Ok let us now talk about Pathology. Previously, we already discussed on the basic pathology of anemias, but today we gonna talk about specific pathology for Hemolytic Anemias.
There are several types of hemolytic anemias which we gonna discuss in detail in separate post, but for the time being let us take it as a whole.
Below is the list of the most commonly occurring hemolytic anemias with its causes:
1) Heriditary Spherocytosis
+Deformed structure of erythrocytes
-85% autosomal dominant trait
-25% autosomal recessive (often severe case)
2) Sickle Cell Anemia
+Deformed structure of Beta globin chain
+Missense mutation (point mutation), SUBSTITUTION (glutamic acid to valine)
+Replacement of HBA1 to HBS
-Homozygous leads to 100% of HBS replacement
-Heterozygous leads to 50% of HBS replacement
+Co-dominant autosomal genetic disorder
+Due to gene DELETION which leads to frameshift mutation
-Beta thalassemia (chromosome 16)
+Homozygous – Major thalassemia
+Compound heterozygous – intermediate thalassemia
+Heterozygous – trait, asymptomatic
-Alpha thalassemia (chromosome 11)
a) –/– – Hydrops fetalis; fatal in utero
b) –/-a – moderately severe
c) –/aa – alpha thalassemia trait
d) –a/aa – silent carrier, asymptomatic
4) Glucose-6-Phosphate Dehydrogenase (G6PD) Deficiency
+Defective in G6PD gene at the X chromosome
+Less activity of G6PD
+Red cells vulnerable towards oxidant/free radicals
Like we all agreed, this post will solely discuss on hemolytic anemias as whole. So, let us talk about the general pathogenesis of hemolytic anemias
Hemolytic anemias have 3 major fates that all of them will undergo along the course of the diseases, which are
1) Increased rate of hemolysis
2) Increased compensatory erythropoeisis leads to reticulocytosis (accumulation of reticulocytes in the peripheral blood)

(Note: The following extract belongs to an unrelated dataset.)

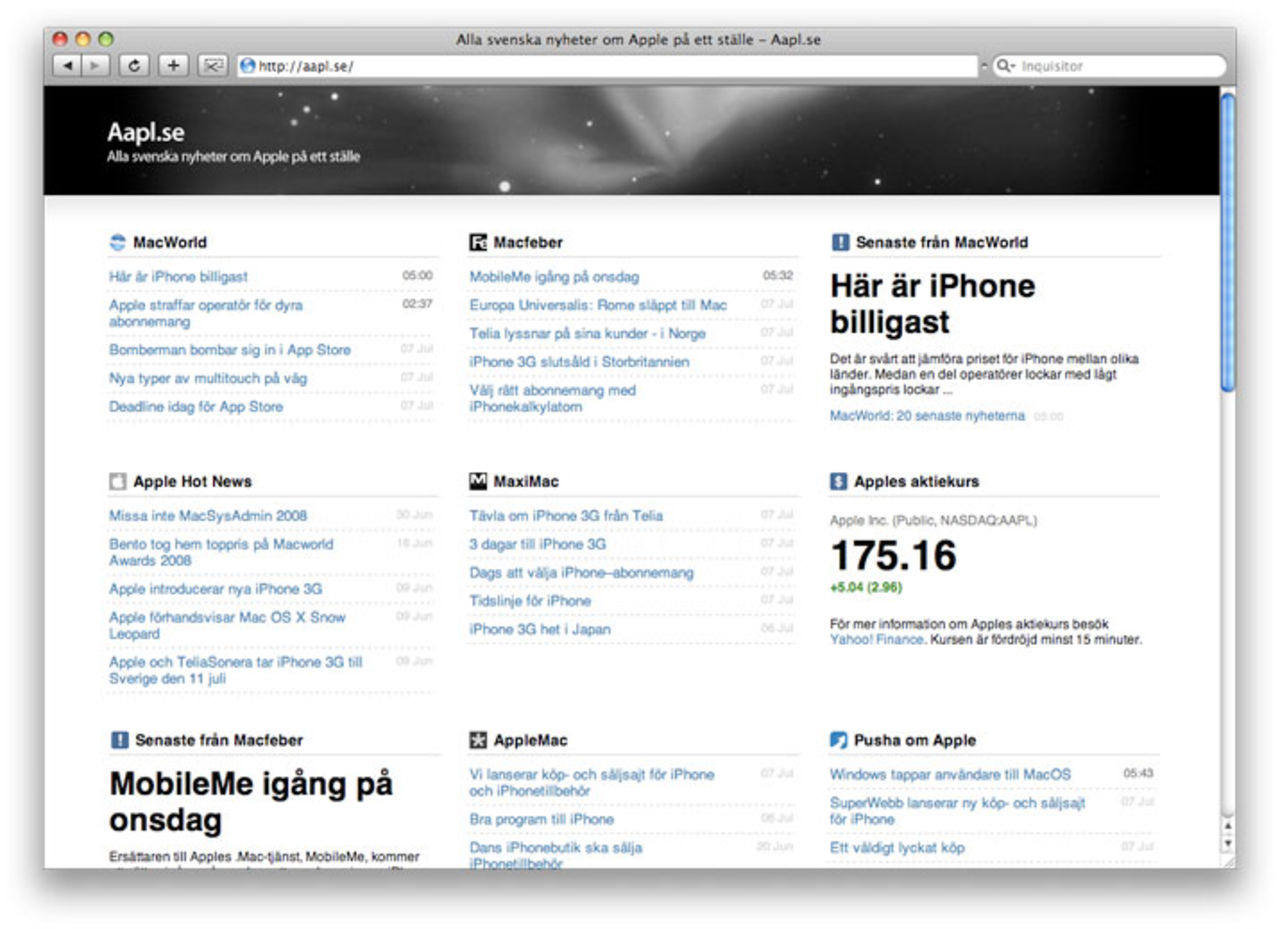This screenshot has width=1280, height=929.
Task: Click the MaxiMac "M" icon
Action: 478,481
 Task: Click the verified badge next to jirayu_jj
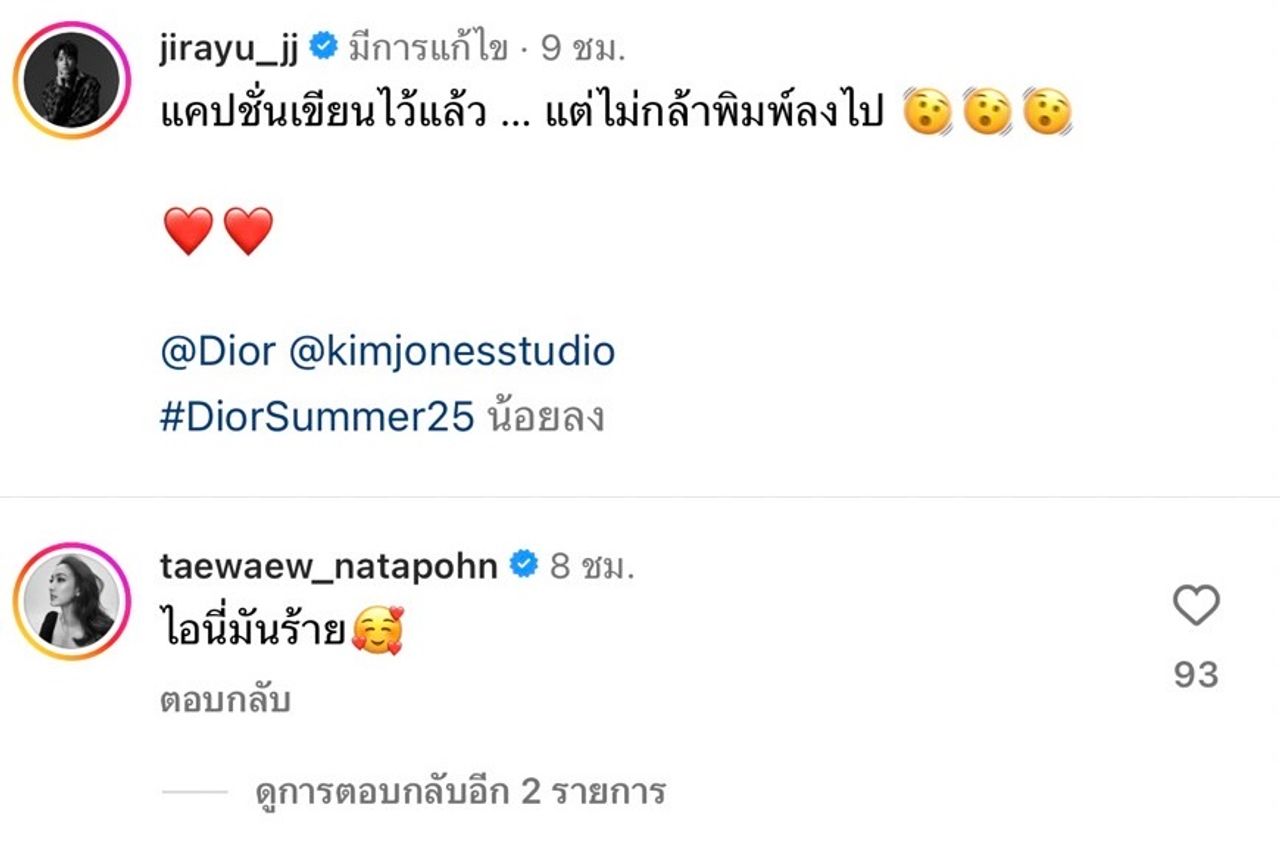click(324, 46)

3) Accumulation of by products of hemolysis especially iron
Due to its deformed structure, RBCs of hemolytic anemias are considered to be some kind of foreign bodies. Therefore, there are highly susceptible towards degradation by macrophage – specifically Kupffer cell of the liver and Splenic macrophage of the spleen.
RBCs that already been degraded by macrophage will be change into Heme (iron) and globin (protein, in this case). Heme will eventually turn into bilirubin which will be excreted through bile meanwhile protein will be recycled back.
Due to extensive extravascular hemolysis, bile excretion couldn’t take pace and due to that, bilirubin starts to accumulate in tissues. Increased level of bilirubin (hyperbilirubinemia) will eventually lead to jaundice and it is most prominently seen at the sclera (scleral jaundice).
At the same time, iron is also retained in the body, but when the rate of hemolysis is progressively high, erythropoeisis couldn’t take pace and due to that iron starts to overload. Accumulation of iron (hemosiderosis) will eventually lead to tissue damage (hemochromatosis). The most severely affected organs are the heart and pancreas.
Now, we can see that hemolytic anemias always lead to increased of hemolysis. But the body must do something to it, isn’t it? So, the body starts to release more erythropoietin from the peritubular capillary endothelial cells of the kidney in order to increase the rate of erythropoeisis.
Increased in erythropoeisis will lead to hyperplasia of the erythroid tissue in the red marrow. Therefore, red marrow starts to expand, and eventually compresses the bone and lead to bone deformity. But, it must be clear, compensatory mechanism has its own limit; once it has reached its limit, extramedullary (outside the bone) erythropoeisis will take part.
Extramedullary erythropoeisis involves the reticuloendothelial system – liver and spleen. Those two organs start to increase its activity. We can see that the liver and spleen already do two tasks; hemolysis and erythropoeisis simultaneously. What will happen then? Both organs will start to enlarge. This is called hepatosplenomegaly.
That is pretty much about the general ideas on hemolytic anemias. In next posts, we will discuss in more detail about different types of hemolytic anemia individually.